What Trump stands to gain by speaking at AIPAC

Fox News postponed the next GOP debate after the Republican frontrunner announced he is speaking at the annual conference of the pro-Israel group on Monday. 

|
Mark Lennihan/AP Photo
Security guards standing front of Trump Tower, the residence of Republican presidential candidate Donald Trump, to prevent protesters with The Brady Campaign to Prevent Gun Violence from entering the building, in New York on Wednesday. The protesters oppose Trump's campaign rhetoric and gun violence in the U.S.

Donald Trump announced Wednesday morning that he planned to skip Monday’s now-canceled Republican debate in favor of attending a pro-Israel conference hosted by the American Israel Public Affairs Committee (AIPAC). 

Political scientists say that Trump could likely only stand to gain from eschewing the debate in favor of the speech at AIPAC. 

“Why would he want to give his opponents any more air time than he has to?” says Marshall Ganz, senior lecturer in public policy at the Kennedy School of Government at Harvard University in a phone interview with The Christian Science Monitor. 

Instead, Trump will be better served by making public statements in controlled environments, such as Sunday morning talk shows, according to Dr. Matthew Baum, professor of global communications and public policy at Harvard's Kennedy School. In such situations, Trump will be able to deliver practiced rhetoric rather than having to face awkward questions.

Monday's speech will give him one such opportunity. But why is speaking to this particular group, an event that Trump says he's been signed up for for some time, so important?

According to Baum, barring some “improbable confluence of events,” Trump will most likely be the Republican nominee. If Trump does indeed become the party’s nominee in July, he must appeal to powerful pro-Israel lobbying groups for the general election.

“An important dividing line between the Democrats and Republicans has been over Israel,” says Baum. “Republicans have been aggressively pro-Israel. It’s a little odd, when you think of Trump, because some of his supporters aren’t necessarily friends of Israel, but he’s clearly making this move with an eye towards the general election.”

Some of the most aggressively pro-Israel advocates are Evangelists. Texas Sen. Ted Cruz, himself a supporter of pro-Israel foreign policy, is appealing to that group of people. It would help Trump, if and when he becomes the nominee, to be able to capture those votes.

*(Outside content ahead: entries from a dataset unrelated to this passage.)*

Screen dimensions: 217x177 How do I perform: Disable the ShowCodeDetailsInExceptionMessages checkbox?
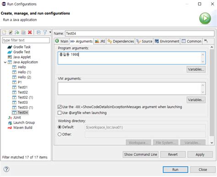tap(60, 107)
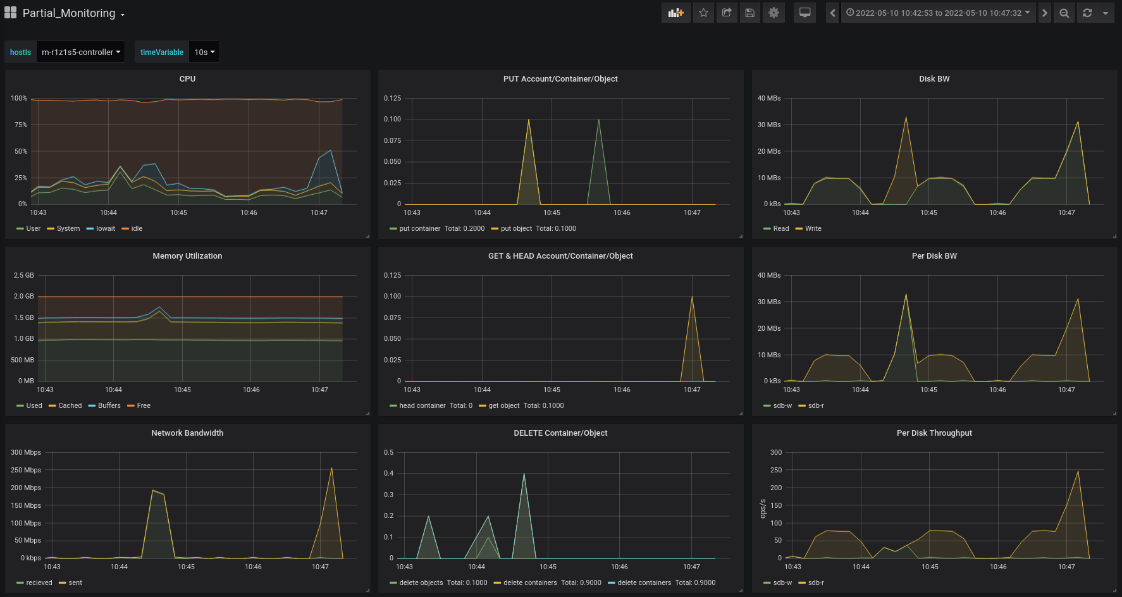Open the hostIs variable dropdown
Viewport: 1122px width, 597px height.
(x=80, y=52)
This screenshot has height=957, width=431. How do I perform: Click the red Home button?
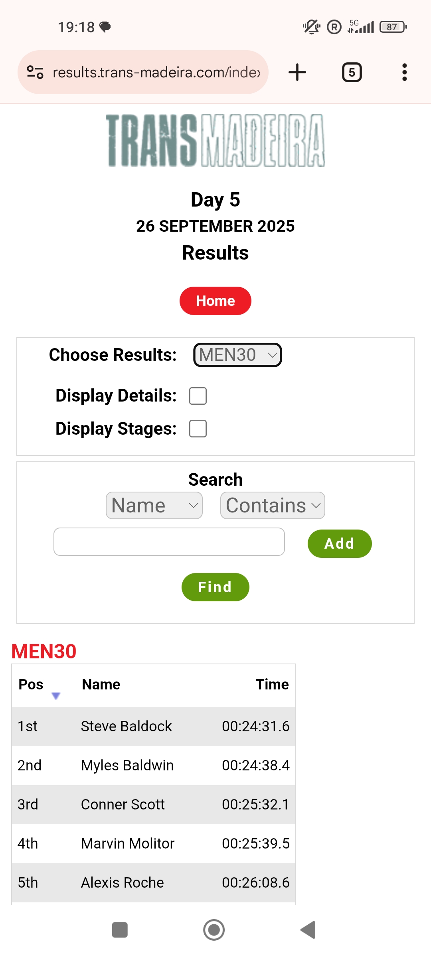click(216, 301)
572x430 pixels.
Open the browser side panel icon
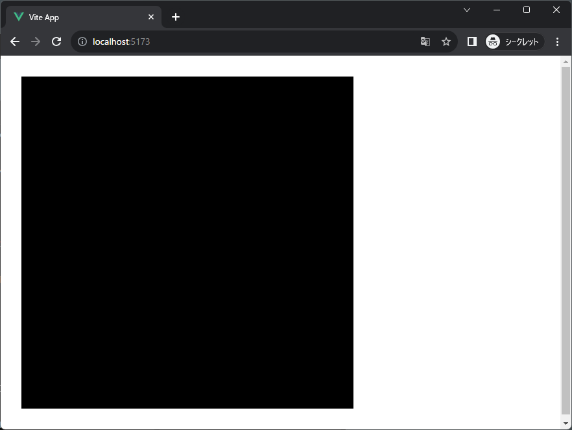(x=471, y=41)
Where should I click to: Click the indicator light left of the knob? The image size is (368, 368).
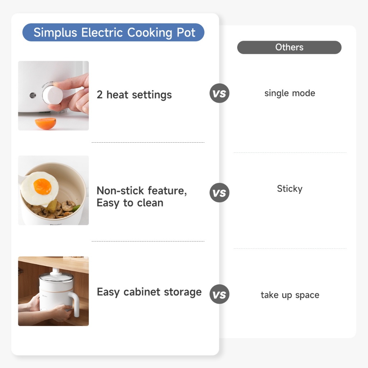pos(33,96)
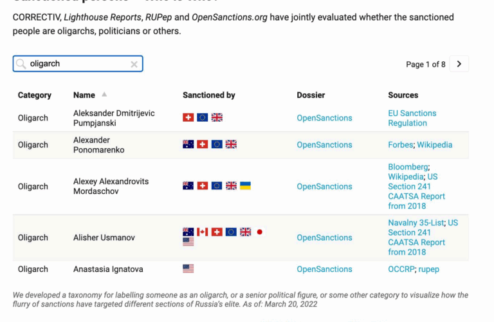Click the Swiss flag in Pumpjanski row
The image size is (494, 322).
188,117
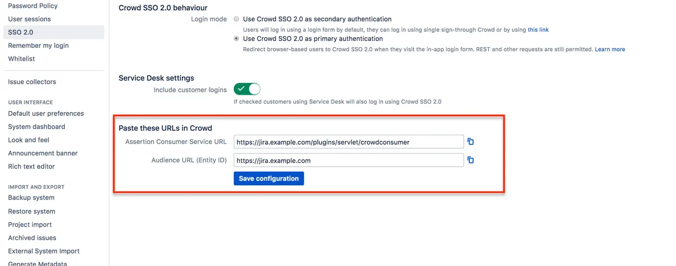Click the Save configuration button
Screen dimensions: 676x266
click(269, 179)
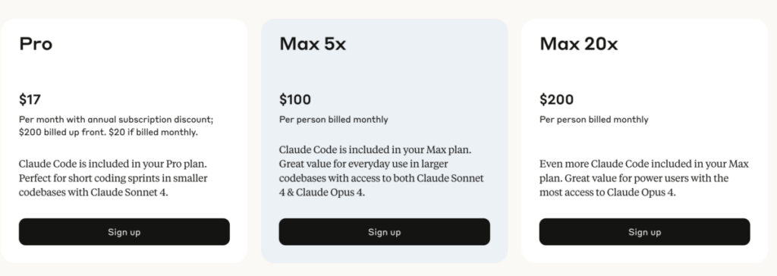Select the Max 20x plan heading
The width and height of the screenshot is (777, 276).
[579, 44]
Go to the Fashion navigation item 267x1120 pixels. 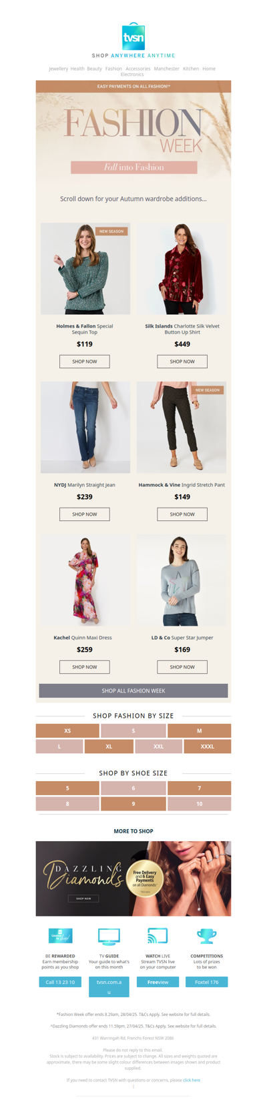point(113,69)
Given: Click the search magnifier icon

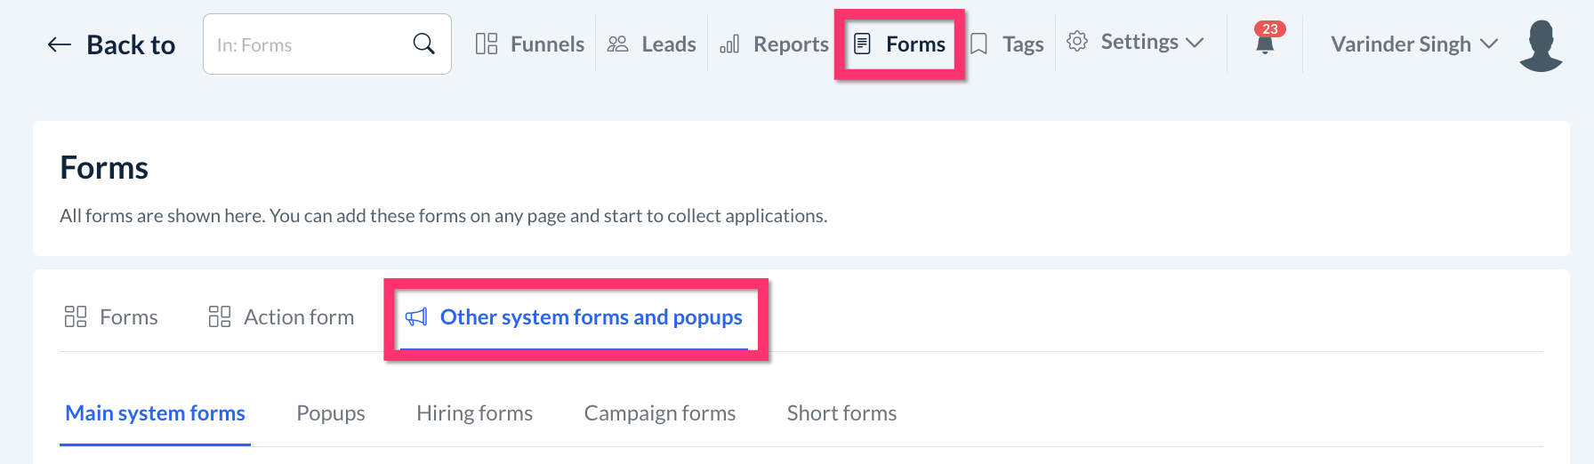Looking at the screenshot, I should click(x=424, y=44).
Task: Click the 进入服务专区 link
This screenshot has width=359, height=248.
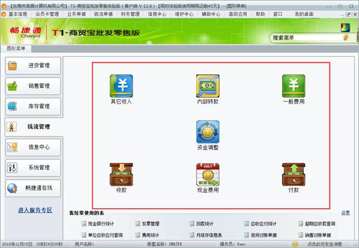Action: 34,210
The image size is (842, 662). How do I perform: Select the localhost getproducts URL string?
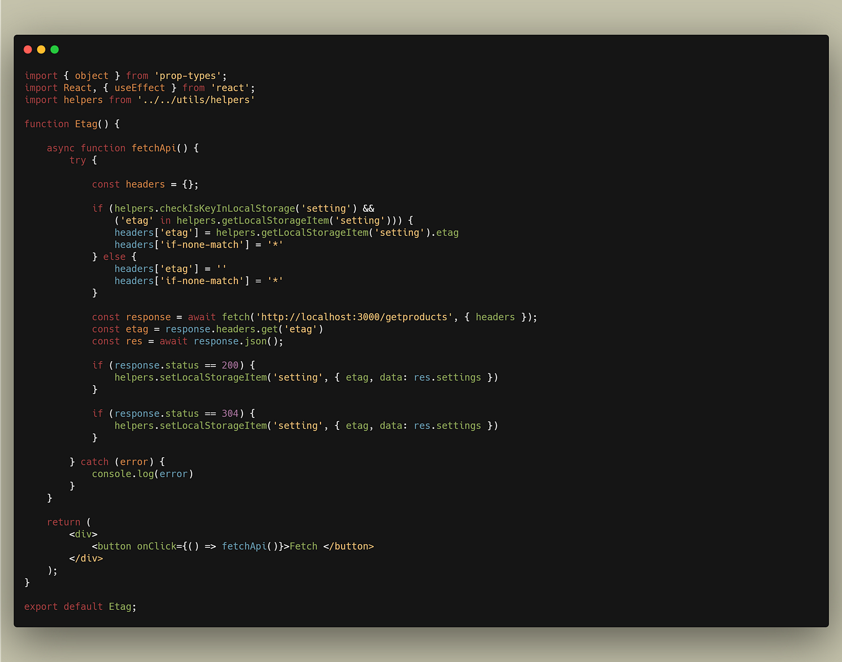(x=353, y=316)
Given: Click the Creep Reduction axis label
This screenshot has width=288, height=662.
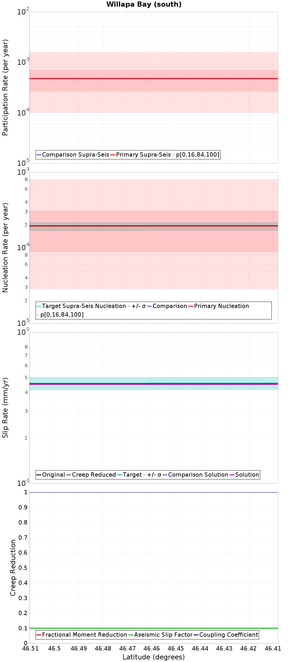Looking at the screenshot, I should (13, 568).
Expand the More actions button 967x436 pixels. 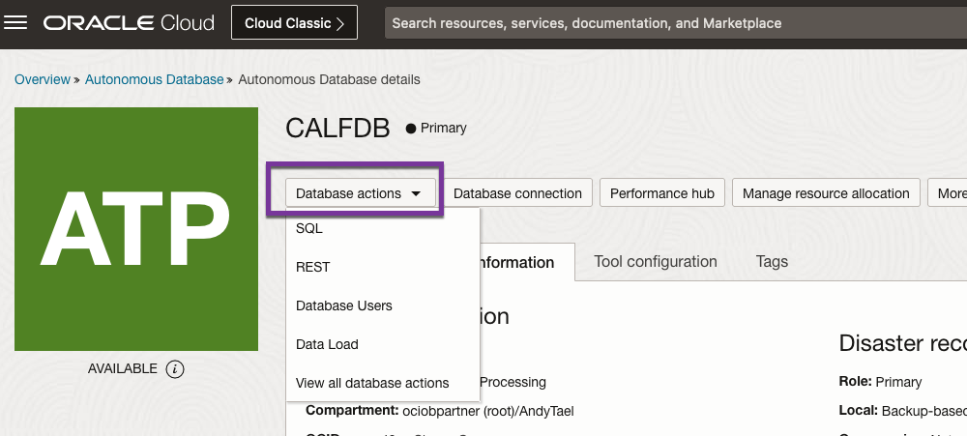point(950,193)
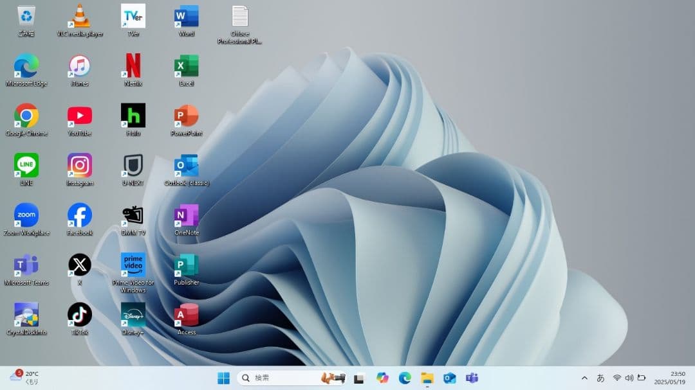Select the Prime Video for Windows icon
Image resolution: width=695 pixels, height=390 pixels.
(133, 265)
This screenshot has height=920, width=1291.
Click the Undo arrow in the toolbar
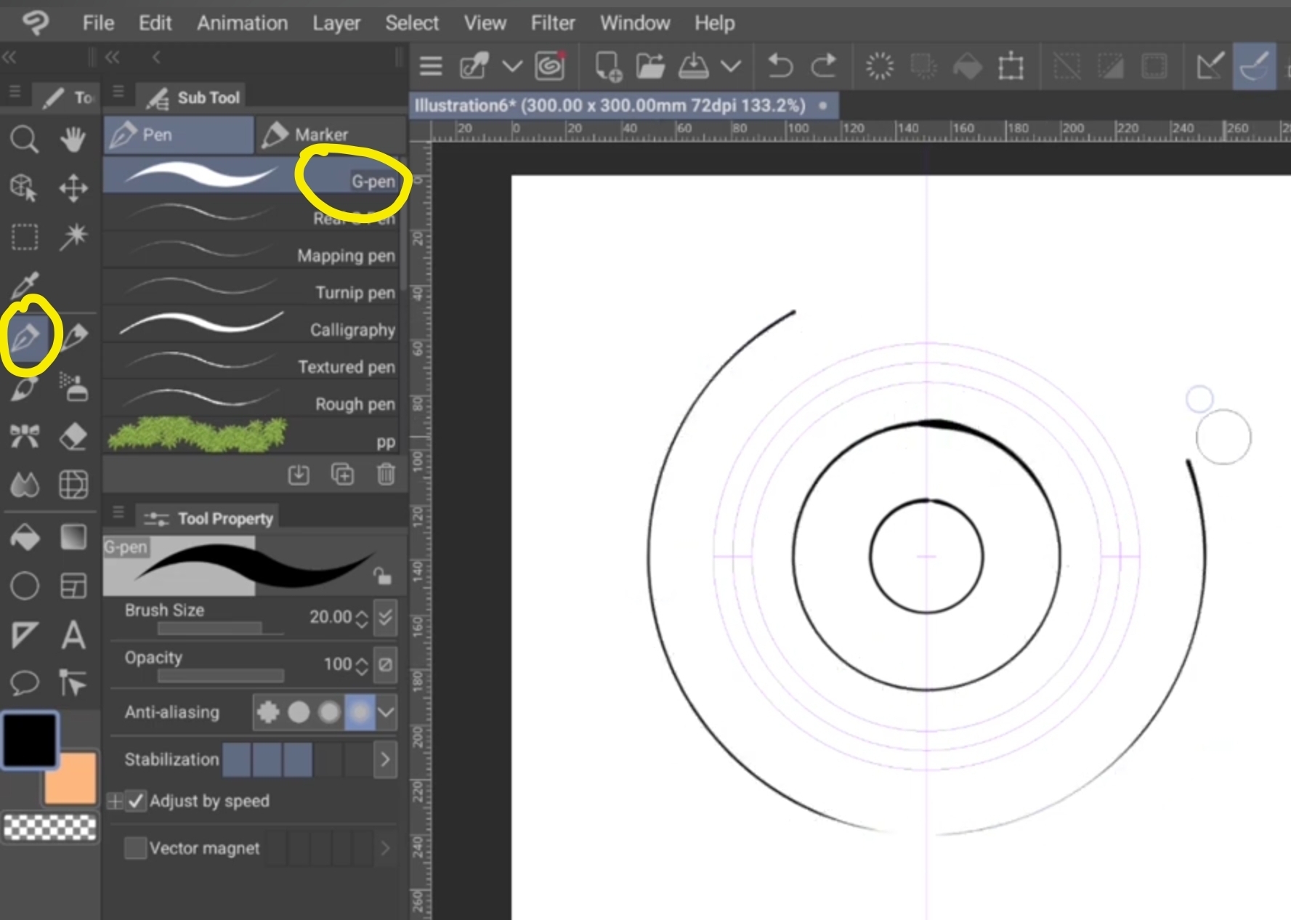pyautogui.click(x=780, y=66)
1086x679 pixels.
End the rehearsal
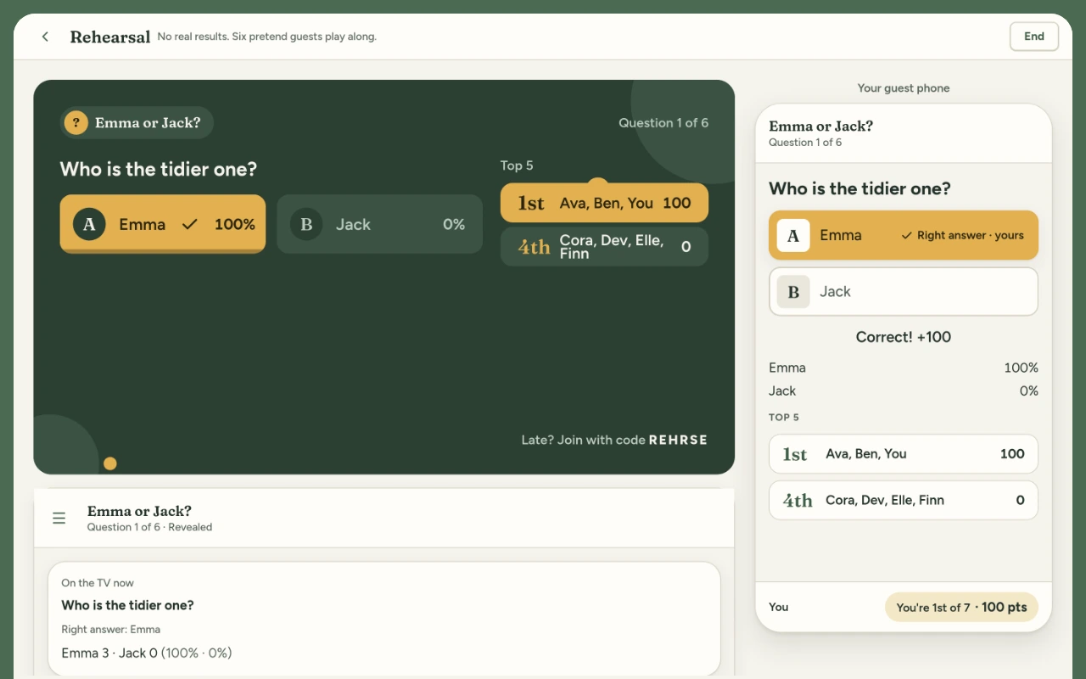1033,36
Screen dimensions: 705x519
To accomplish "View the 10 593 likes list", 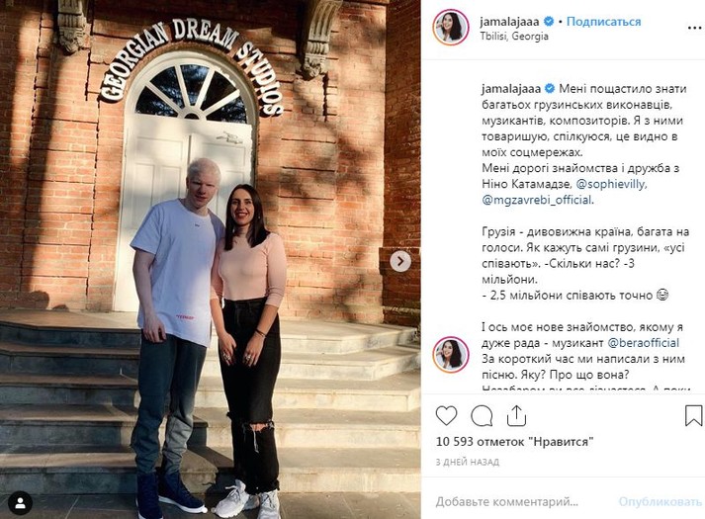I will [515, 442].
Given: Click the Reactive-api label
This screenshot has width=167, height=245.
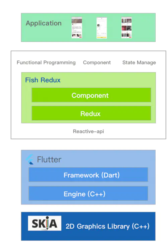Looking at the screenshot, I should (x=88, y=132).
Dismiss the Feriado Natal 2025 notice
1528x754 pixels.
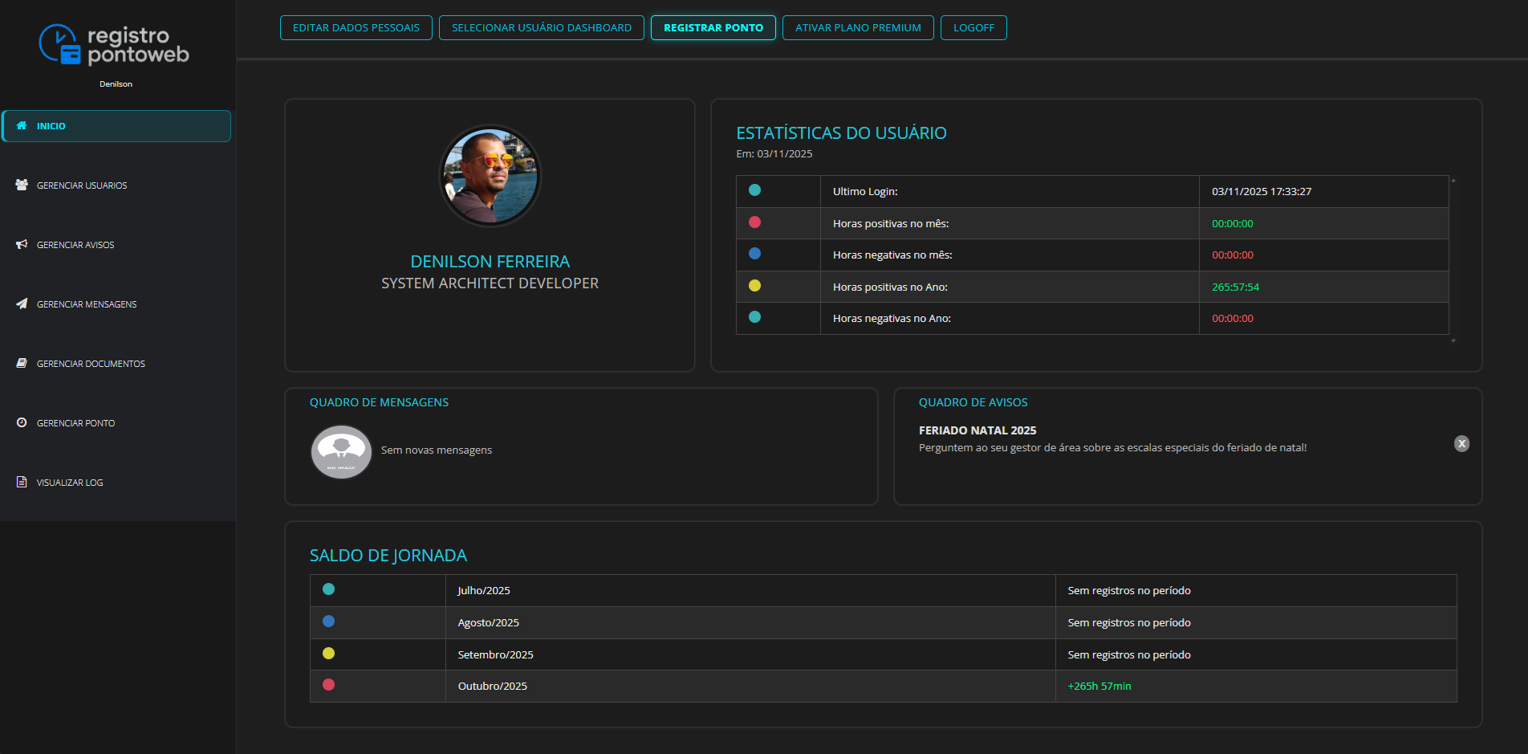[x=1461, y=444]
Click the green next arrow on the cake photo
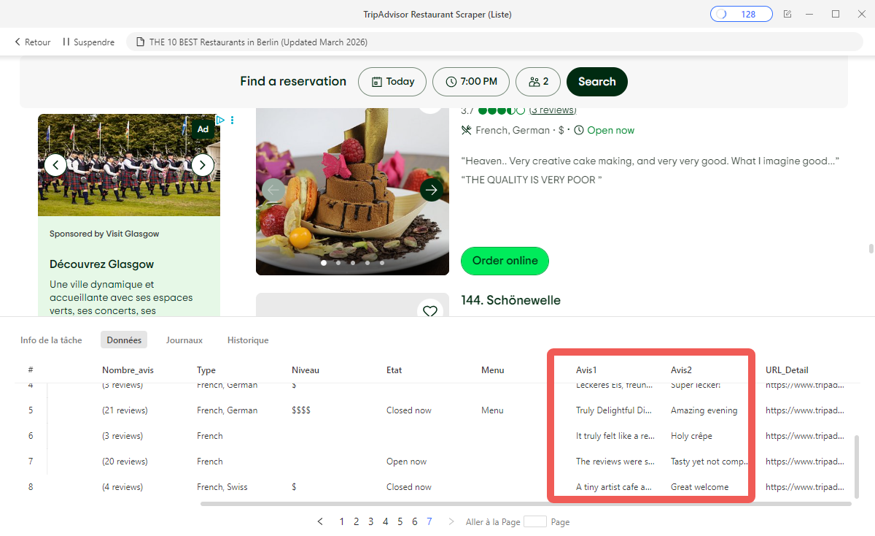 (x=432, y=190)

Yet, according to Dr. Ganz, Trump’s decision to speak before a Jewish lobbying group is "interesting" – he subsequently clarified that he meant "disturbing" – given the reaction segments of the Jewish community have had to his candidacy.

“There’s been quite a protest movement being organized in the community,” says Ganz. “There’s so much reminiscent in Trump’s rhetoric and the character of his rallies that reminds some people of what happened in the 1930s and 40s.”

One organization, the Workmen’s Circle, a 116-year-old progressive Jewish group, has issued a petition calling for AIPAC to rescind its invitation to Trump.

“We know only too well what happens when people call for the exclusion of Hispanics, or Muslims, or Jews,” said Ann Toback, the executive director of the Workmen’s Circle in a phone interview with the Monitor. “As Jews, we need to stand up and say it is wrong for a Jewish organization to be giving a legitimizing platform for somebody who uses hate speech and ethnic exclusion.”

If listeners were to substitute Jew for “Muslim” or “Hispanic” in one of Trump’s speeches, Toback says, they would hear something that sounds horribly wrong, and horribly familiar.

The petition has about 500 signatures. When contacted for a statement about whether or not the organization is considering rescinding its invitation, AIPAC responded, saying that all of the current presidential candidates had been invited. 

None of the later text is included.